There comes a time when one should fire a coach. Holding on to a poor coach for too long can be a disastrous move. We've seen this in our own history, and we see it elsewhere in the league right now. Still, there is such a thing, even in MLS, as getting rid of a coach prematurely. To help make up my mind, I've put together a checklist of criteria I use when evaluating if a coach should go. Here are the key points, and then I will apply them to our situation:

  1. Has the coach permanently lost the team? A team that just doesn't put stock into their coach means you either change the team, or change the coach. One of those is feasible.
  2. Is the coach consistently outsmarted? Even if the coach has the ear of the team, it makes little difference if what he tells them to do will always be ineffective from week to week.
  3. Is the coach adapting and improving when things are bad? There's a time to stay the course, but even if you know what you want to do, and it isn't showing up on the pitch, you need to adapt to get results. The line between persistent and obtuse can be thing.
  4. Is the team performing better or worse as time goes on? Changes made in training or personnel must show up in better results on the field, or they are useless.
  5. Is there a better option out there? If you're going to change the coach, you better have a strategy for what comes next.
  6. Are there mitigating circumstances, such as injuries, that might mean we're not seeing a true reflection of the performance of the team? Look, sometimes you're just unlucky, and it is stupid to make a huge change just because the breaks aren't going your way.
  7. Do we really have an accurate picture of how the team is performing? Similar to #6 above,but more of a caution about the danger of small sample sizes.
Based on the answers to the questions above, I would then summarize with the big question: Do you believe it is unlikely that this team will perform at an acceptable level in the future?

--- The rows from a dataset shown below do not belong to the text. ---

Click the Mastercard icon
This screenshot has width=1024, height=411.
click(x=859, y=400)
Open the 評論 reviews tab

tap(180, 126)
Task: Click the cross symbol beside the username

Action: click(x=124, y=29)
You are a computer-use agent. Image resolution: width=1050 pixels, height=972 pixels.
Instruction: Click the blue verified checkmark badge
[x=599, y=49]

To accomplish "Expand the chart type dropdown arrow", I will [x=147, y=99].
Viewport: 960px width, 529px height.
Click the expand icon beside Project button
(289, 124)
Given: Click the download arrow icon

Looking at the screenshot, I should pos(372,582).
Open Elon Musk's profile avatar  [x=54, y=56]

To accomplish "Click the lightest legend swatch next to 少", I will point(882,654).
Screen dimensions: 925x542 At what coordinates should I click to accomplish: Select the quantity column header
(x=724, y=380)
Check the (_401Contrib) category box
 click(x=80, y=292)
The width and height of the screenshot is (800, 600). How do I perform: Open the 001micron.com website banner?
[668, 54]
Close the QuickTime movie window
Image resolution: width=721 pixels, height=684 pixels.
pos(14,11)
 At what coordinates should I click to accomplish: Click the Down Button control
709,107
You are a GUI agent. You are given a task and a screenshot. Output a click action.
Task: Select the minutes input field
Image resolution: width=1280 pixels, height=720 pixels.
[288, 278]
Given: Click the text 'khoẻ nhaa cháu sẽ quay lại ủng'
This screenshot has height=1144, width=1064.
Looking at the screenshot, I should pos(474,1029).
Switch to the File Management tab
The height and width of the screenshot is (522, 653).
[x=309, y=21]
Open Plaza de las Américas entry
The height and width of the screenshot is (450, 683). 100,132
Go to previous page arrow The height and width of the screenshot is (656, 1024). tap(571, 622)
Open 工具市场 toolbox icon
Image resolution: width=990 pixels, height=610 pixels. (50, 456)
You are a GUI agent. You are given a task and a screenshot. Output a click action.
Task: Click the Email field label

Applying these criteria to Tom Soehn, let's see what we come up with. I don't think Soehn has lost the team. The team is frustrated, but more with themselves that with Soehn from what I can (imperfectly) tell. Yes, they are underperforming to their talent level. But sometimes that's the fault of the manager, and sometimes it is the players. Right now I lean toward the majority (but not all) of the problems being player performance related, and not on the manager.

Second, he has been out-coached in two of his games so far. Coloardo and Kansas City both clearly gameplanned better than United. From what I saw in Columbus, I don't think Sigi outcoached Soehn, but I can hardly argue the opposite either. I also think Soehn gameplanned Olimpia and Chivas fairly well. That makes four decent coaching performances, two poor ones, and one draw. Is it worrisome that Onalfo and Clavijo both outsmarted United? Yes, but I don't think we're at the point where we can say that Soehn is consistently outcoached by his peers. It has happened, but three regular season games does not make me convinced it is a pattern. The next four to six games could change my mind on that.

Soehn is adapting, and while I don't think it is definitive it looks as though he's making small tactical changes. The big question is whether he is adapting enough to put the team in a chance to succeed. The calls for a 4-4-2 argue that the team would be better positioned and more apt to success if he had more in the back, but the big problem is less bad marking and more poor distribution. If you reorganize your formation, is it likely that this will suddenly get better, or will the unfamiliar positioning make things worse? I honestly feel that for the next few weeks, we're stuck in the 3-5-2. Certainly a problem, and if fault can be made it is that the 3-5-2 has shown cracks for most of a year now. Not adapting sooner is a problem, but I'm not sure that the instant switch is the answer. Okay, that was weak, let me state it stronger: Switching to a 4-4-2 would be disastrous for this team (Kinney may well disagree based on his excellent First Impressions post from Saturday night).

Is the team performing better or worse? I'd say, overall, worse than when we started the season, but we're comparing apples and oranges and I'd need a few more games to get a real sense.

There are no good options out there, unless you want to bring Rongren in from the Color commentary position. So, um, no then. Similarly, there are no mitigating circumstances. The only injury of note has been Clyde Simms, and while Carroll is getting heat, one injury is not enough for me to say the team is in trouble, even if it were to Gomez or Moreno. You have to be able to lose one player and still succeed, even a key player, because of the way in which this league works.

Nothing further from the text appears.